WHAT THIS TASK INVOLVES = Copies of all lines containing the string "sports" are needed from the data below.

DATA RECORDS =
################

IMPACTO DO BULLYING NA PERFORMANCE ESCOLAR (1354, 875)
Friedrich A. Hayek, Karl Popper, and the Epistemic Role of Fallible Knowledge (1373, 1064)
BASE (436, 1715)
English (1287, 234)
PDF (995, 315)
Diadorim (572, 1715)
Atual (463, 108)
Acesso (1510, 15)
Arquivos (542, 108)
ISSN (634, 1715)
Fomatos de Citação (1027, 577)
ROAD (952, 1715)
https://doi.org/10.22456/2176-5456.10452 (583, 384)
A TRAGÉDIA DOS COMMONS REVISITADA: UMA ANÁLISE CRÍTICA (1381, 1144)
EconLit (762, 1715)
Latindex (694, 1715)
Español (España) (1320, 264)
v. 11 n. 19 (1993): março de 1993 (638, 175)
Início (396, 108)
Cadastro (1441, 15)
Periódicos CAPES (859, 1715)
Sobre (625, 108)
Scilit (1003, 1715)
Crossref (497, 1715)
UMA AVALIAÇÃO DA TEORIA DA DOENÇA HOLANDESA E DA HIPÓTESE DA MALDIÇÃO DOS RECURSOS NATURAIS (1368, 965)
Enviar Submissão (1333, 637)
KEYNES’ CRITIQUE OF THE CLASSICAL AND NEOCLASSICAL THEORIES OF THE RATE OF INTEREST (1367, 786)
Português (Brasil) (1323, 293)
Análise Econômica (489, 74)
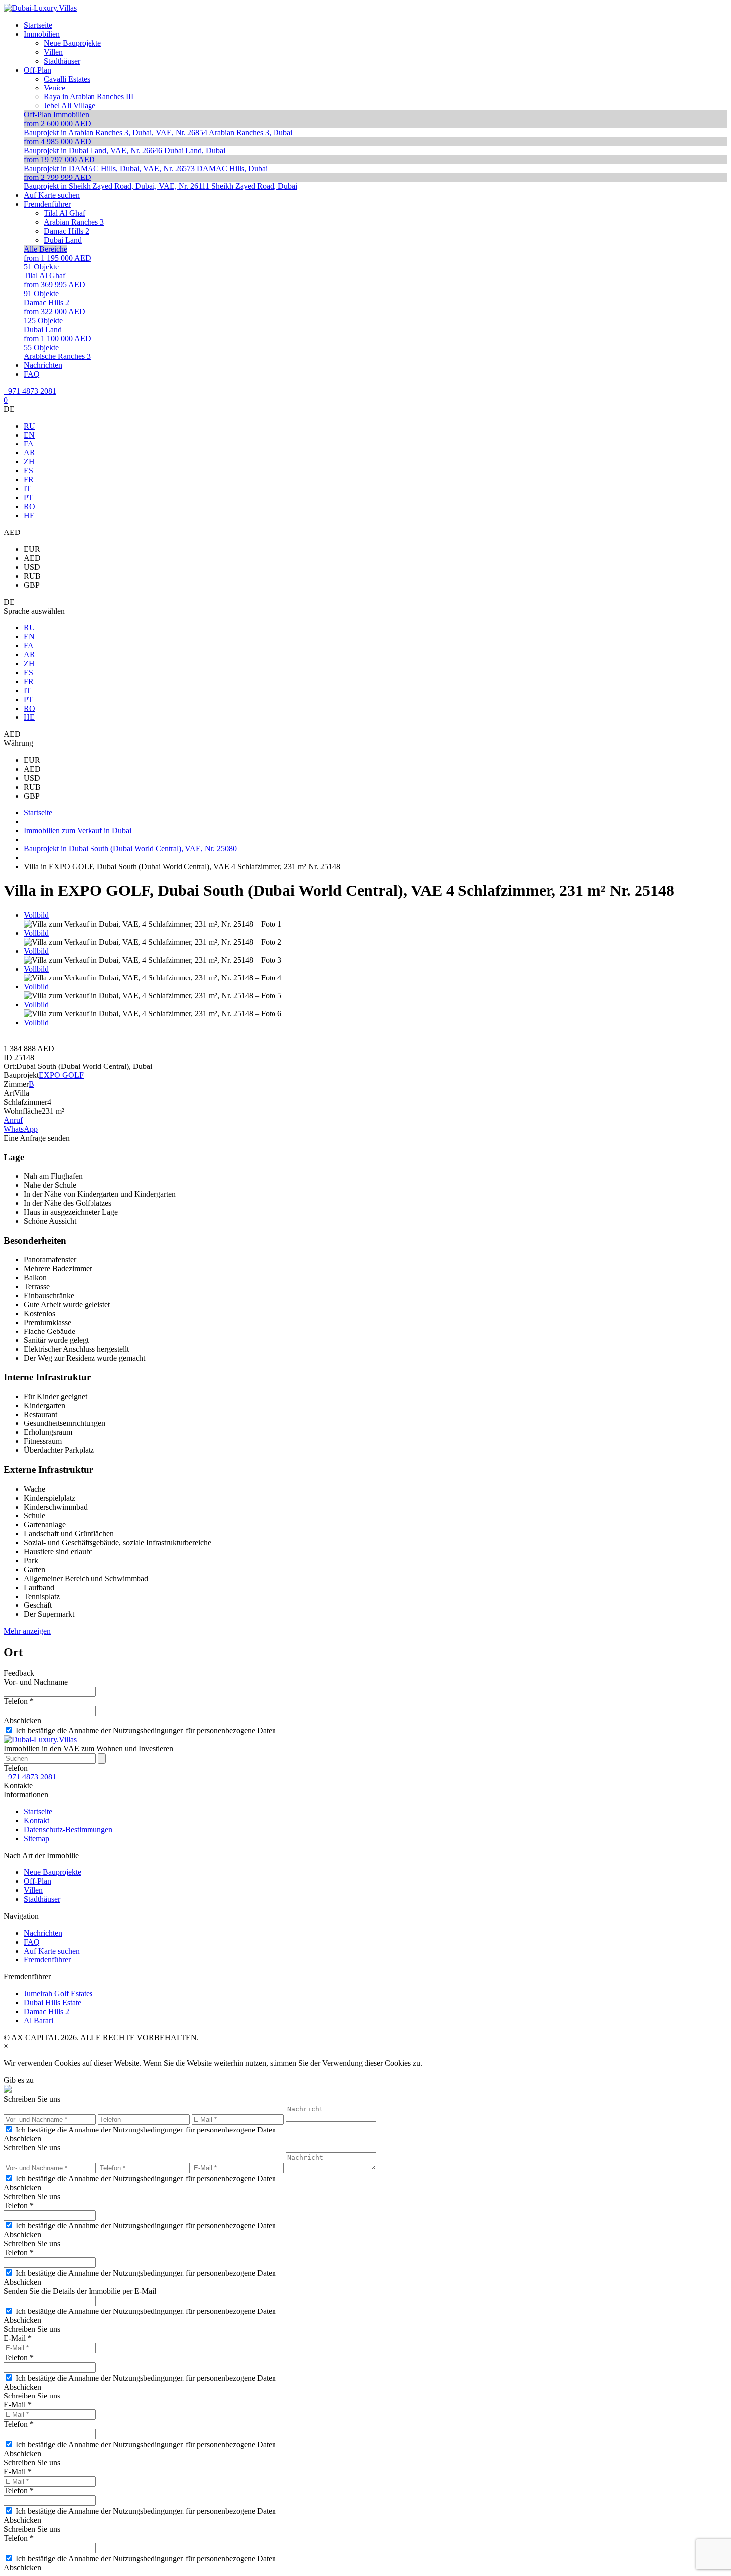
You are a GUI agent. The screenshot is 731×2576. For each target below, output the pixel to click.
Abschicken (22, 1720)
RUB (32, 576)
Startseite (38, 1811)
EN (29, 435)
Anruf (13, 1120)
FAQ (32, 1942)
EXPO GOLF (61, 1075)
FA (29, 444)
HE (29, 515)
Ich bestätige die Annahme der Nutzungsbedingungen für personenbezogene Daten (146, 1730)
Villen (33, 1890)
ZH (29, 461)
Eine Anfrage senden (37, 1138)
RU (29, 426)
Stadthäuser (42, 1899)
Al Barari (38, 2020)
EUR (32, 549)
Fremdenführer (47, 1959)
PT (28, 497)
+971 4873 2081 (30, 391)
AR (29, 452)
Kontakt (36, 1820)
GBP (32, 585)
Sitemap (36, 1838)
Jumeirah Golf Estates (58, 1993)
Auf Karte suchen (52, 1951)
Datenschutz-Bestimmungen (68, 1829)
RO (29, 506)
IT (27, 488)
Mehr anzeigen (27, 1631)
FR (29, 479)
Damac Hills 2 (46, 2011)
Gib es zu (19, 2080)
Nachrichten (43, 1933)
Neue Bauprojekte (52, 1872)
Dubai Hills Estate (52, 2002)
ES (28, 470)
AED (32, 558)
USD (32, 567)
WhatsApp (21, 1129)
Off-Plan (37, 1881)
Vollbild (36, 915)
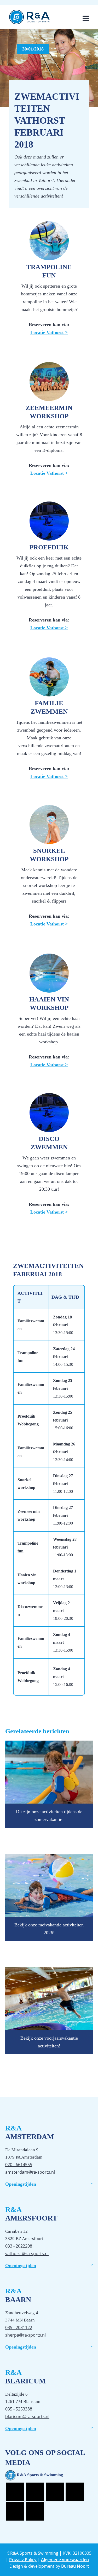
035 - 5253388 (18, 2409)
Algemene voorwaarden (65, 2559)
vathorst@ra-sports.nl (27, 2253)
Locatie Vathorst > (49, 332)
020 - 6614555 (18, 2164)
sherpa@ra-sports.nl (25, 2335)
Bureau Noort (75, 2566)
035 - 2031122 (18, 2327)
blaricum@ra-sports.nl (27, 2416)
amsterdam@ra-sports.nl (30, 2172)
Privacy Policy (23, 2559)
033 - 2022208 (18, 2246)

################

TASK OUTPUT =
vathorst@ra-sports.nl (27, 2253)
sherpa@ra-sports.nl (25, 2335)
blaricum@ra-sports.nl (27, 2416)
amsterdam@ra-sports.nl (30, 2172)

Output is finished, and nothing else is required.